This article was originally published in the July 2018 issue of Connect Magazine.
A Tri-City native, Pasco High School graduate, and Brigham Young University alumnus, Travis joined Blodgett, Mickelsen & Adamson in 2010, where he specializes in helping businesses and individuals plan ahead to maximize tax benefits.
What are “qualified opportunity zones” and why should an investor be aware of them?
Qualified Opportunity Zones are geographic areas that have been designated as economically distressed and are eligible for tax benefits under the December 2017, Tax Cuts and Jobs Act. Taxpayers who realize capital gains can then choose to invest their realized capital gains into Qualified Opportunity Zone Funds that operate a trade or business in one of these zones. Investing in the zone allows a taxpayer to defer the tax on their capital gain until 2026, exclude a portion of their capital gain from tax altogether, and potentially escape all taxation on the appreciation in their new investment. We have three separate zones here in the Tri-Cities area, and several additional zones throughout the region. Overall, there are over 8,700 zones throughout the country.
Have investors been doing these deals in our area?
I mentioned that the law was passed, with the rest of the Tax Cuts and Jobs Act, in late 2017. While this is true, the geographic zones weren’t finalized until the summer of 2018, and the language in the new law left a lot to be clarified. The IRS has released multiple rounds of guidance on this new tax benefit, so we are beginning to see more activity as the ability of investors to assess the risks and benefits of investing in a Qualified Opportunity Zone has increased.
What type of investors do these deals make most sense for?
The great thing about this new legislation is that it can provide tax savings for so many taxpayers.

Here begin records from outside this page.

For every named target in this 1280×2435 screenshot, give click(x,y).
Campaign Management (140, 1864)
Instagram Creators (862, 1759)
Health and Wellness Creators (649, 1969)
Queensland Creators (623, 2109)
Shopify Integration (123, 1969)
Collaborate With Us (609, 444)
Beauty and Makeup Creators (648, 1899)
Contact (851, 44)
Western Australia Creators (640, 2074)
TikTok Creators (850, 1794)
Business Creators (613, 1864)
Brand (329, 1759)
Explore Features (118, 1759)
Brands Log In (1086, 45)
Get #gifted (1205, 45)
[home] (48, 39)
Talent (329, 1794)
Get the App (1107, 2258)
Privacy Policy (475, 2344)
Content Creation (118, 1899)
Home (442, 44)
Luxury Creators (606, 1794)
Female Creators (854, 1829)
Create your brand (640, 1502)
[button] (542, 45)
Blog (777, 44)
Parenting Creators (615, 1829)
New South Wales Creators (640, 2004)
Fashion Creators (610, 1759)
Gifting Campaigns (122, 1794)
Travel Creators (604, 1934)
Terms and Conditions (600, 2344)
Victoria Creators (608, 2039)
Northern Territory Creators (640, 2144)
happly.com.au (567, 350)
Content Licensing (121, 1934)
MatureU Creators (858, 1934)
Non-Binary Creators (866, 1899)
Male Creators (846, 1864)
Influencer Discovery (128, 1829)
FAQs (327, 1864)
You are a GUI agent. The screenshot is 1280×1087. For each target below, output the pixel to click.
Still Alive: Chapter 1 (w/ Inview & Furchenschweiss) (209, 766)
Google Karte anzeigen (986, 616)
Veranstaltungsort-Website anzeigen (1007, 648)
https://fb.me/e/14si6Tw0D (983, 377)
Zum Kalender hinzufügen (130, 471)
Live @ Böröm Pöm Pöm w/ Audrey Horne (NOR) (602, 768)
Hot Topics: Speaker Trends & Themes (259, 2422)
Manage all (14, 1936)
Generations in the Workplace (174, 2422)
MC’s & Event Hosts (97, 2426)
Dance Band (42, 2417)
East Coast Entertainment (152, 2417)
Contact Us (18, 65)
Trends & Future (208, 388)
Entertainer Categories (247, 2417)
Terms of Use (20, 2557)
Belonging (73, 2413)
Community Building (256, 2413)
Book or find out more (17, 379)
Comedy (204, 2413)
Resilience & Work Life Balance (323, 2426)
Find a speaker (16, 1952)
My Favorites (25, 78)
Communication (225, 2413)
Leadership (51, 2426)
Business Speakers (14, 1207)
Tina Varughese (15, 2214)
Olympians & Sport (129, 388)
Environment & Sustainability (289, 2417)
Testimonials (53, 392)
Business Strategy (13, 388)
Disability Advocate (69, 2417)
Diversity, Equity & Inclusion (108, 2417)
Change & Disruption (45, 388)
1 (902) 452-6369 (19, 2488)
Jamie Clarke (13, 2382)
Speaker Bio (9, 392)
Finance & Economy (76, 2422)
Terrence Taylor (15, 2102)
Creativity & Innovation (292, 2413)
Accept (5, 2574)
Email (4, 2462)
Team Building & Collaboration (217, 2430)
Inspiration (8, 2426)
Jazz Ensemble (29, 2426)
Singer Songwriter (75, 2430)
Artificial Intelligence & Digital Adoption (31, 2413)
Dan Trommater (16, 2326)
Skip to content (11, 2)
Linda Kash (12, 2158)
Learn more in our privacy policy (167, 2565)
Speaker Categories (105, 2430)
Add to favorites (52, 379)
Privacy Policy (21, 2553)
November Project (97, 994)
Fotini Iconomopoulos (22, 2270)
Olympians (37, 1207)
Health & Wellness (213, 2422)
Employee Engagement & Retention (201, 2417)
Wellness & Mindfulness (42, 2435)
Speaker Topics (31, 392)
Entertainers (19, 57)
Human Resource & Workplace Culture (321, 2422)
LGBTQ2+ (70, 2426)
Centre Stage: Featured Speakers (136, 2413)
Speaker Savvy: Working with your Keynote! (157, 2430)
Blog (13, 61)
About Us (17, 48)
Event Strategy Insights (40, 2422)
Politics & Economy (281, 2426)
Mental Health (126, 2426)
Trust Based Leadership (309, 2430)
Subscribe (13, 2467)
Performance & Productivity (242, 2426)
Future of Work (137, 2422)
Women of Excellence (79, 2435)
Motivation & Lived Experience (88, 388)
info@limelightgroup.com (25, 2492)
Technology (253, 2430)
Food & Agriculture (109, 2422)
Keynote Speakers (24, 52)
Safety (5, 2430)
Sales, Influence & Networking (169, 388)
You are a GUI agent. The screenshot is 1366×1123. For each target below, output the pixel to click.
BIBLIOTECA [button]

You don’t need to live in or even near a Qualified Opportunity Zone to participate. The type of capital gain you originally realize, and that subsequently gets invested into a zone, isn’t restricted to real estate gains or any one type of capital gain. This works great for retiring business owners, property owners looking to diversify, or even holders of highly appreciated stock. This kind of tax deferral and potential tax exclusion hasn’t been available for many of these types of gains in the past.
Have there been pitfalls or learning opportunities for those who have used this strategy?
There are a lot of things to watch out for. The rules that have been released are nuanced, and are not always intuitive. The types of investments taxpayers can make into a zone that qualify for the benefits are where most potential investors get tripped up.
What do you foresee in the future for this legislation? Do you have any words of advice for someone interested in it?
I think the IRS will continue to provide some guidance in the short-term. It feels like we’re 85% of the way there on the current rules. I hope we will see an expansion of the program so that it can be available on an ongoing basis, similar to the deferral options available to taxpayers under the IRC 1031 like-kind exchange rules. I would recommend that any potential investor in a Qualified Opportunity Zone Fund develop a relationship with a professional advisor who can step in to let them know when an idea like this makes sense. And because this is new legislation, I think it is especially important for potential investors to maintain relationships with professionals who understand the new laws and who monitor new developments.